WORK TO COMPLETE:
Update the stretch of rows from the first one through the line containing "click(127, 139)", changing every "agent" to "assistant" and leaving everything else as it stands.

(Rows for locating text and elements)
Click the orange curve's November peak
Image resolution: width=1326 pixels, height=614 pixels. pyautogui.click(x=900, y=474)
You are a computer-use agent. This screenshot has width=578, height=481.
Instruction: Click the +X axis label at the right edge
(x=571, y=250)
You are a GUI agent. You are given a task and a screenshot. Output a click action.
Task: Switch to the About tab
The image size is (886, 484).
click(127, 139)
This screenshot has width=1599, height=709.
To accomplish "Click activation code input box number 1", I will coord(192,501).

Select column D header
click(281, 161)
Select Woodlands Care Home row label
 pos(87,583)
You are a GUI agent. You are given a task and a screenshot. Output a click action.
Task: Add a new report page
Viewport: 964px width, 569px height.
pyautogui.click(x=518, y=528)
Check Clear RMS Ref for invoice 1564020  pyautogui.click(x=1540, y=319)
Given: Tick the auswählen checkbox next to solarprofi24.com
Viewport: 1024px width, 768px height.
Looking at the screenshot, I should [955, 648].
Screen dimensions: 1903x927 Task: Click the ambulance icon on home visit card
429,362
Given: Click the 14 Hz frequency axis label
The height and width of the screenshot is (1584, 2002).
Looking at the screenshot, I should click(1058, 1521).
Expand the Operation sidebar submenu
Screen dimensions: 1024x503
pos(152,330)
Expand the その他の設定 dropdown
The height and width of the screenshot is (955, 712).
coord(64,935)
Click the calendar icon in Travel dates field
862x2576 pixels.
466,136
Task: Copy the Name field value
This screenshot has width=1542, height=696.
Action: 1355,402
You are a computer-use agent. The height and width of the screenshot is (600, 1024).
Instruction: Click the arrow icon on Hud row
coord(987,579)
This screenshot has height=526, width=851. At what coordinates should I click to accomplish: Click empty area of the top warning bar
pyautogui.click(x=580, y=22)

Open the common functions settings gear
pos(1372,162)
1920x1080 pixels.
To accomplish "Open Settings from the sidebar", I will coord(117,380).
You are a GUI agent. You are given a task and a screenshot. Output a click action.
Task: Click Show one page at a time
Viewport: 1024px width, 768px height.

COMPLETED EXERCISE:
Click the orange curve's November peak
Image resolution: width=1326 pixels, height=614 pixels. pyautogui.click(x=900, y=474)
You are a computer-use assistant. This screenshot has width=578, height=481.
Instruction: Click the +X axis label at the right edge
(x=571, y=250)
You are a GUI assistant. You are given a task and a screenshot. Output a click action.
Task: Switch to the About tab
The image size is (886, 484).
click(127, 139)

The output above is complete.